I have repeatedly, in the following pages charged the abolition faction with revolutionary designs and tendencies. Some may doubt the truth and justice of the charge; but I beg such persons to recollect that abolition writers and orators have, times without number, avowed an intention to overthrow this government; but it matters not what their avowed designs and intentions are, for their lawless and seditious course leads directly to that result. If they ever succeed in carrying out their plans and schemes we know that revolution and disunion will be the consequence. It was remarked by Mr. Frelinghuysen, of New York, on a certain occasion, that "abolitionists are seeking to destroy our happy Union." Chancellor Walworth says, "They are contemplating a violation of the rights of property secured by the Constitution, and pursuing measures which must lead to civil war."
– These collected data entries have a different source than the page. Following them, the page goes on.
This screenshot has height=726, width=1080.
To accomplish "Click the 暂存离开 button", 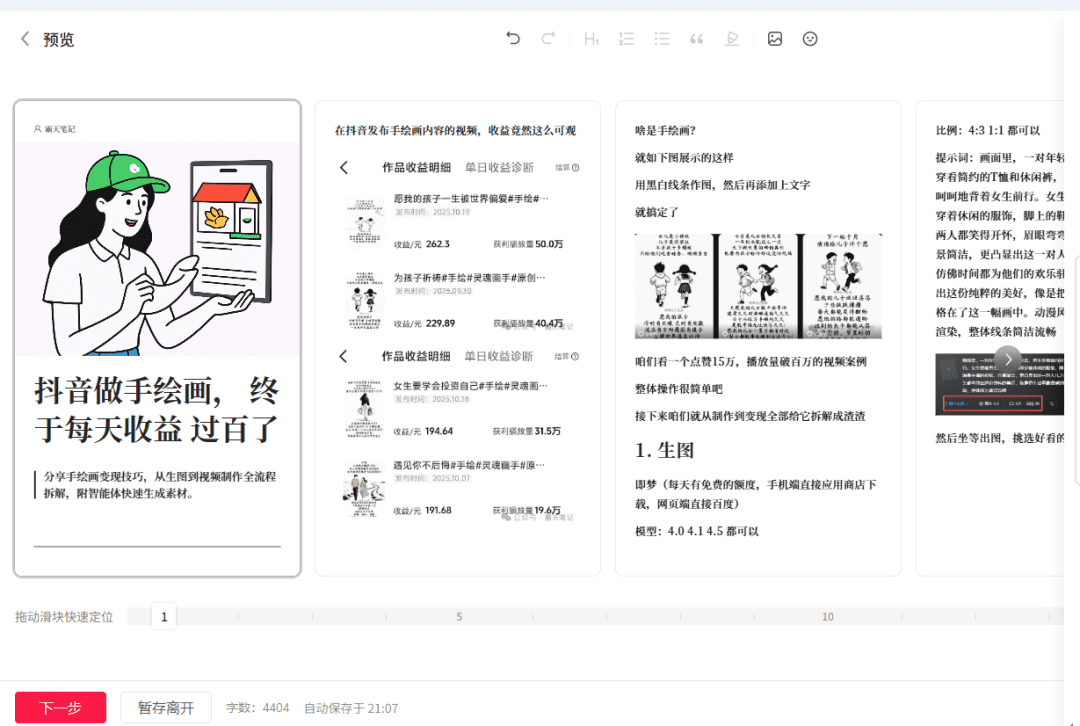I will 166,708.
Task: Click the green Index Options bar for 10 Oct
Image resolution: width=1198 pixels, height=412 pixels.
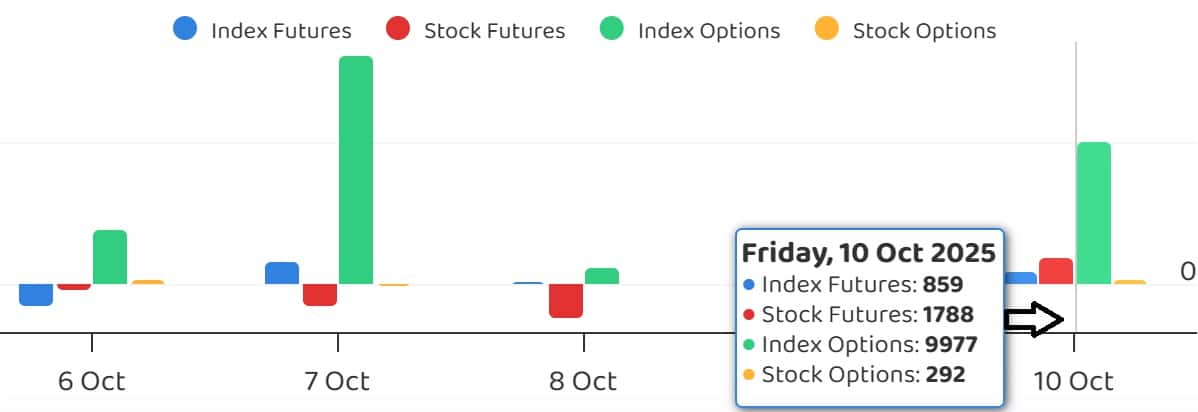Action: tap(1093, 213)
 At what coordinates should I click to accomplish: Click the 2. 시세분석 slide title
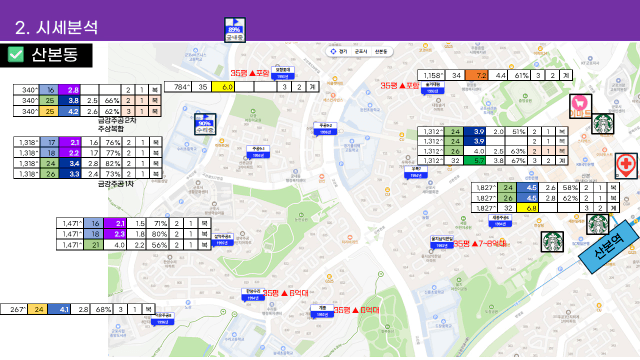[56, 27]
The union of these States is based on what has been called the slavery compromise; and the Union would have never taken place, had not the right to hold slave property been secured to the slave states, by a provision in the Federal Constitution. Had not the free states relinquished all right to interfere with slavery in the slave states, no union of the slave and free states could ever have taken place. The right to hold slave property, and to manage, control, and dispose of that property in their own way, and at their own discretion, was secured to the slave states by a solemn contract between the slave and non-slaveholding states, and that contract binds every individual in this nation, North and South.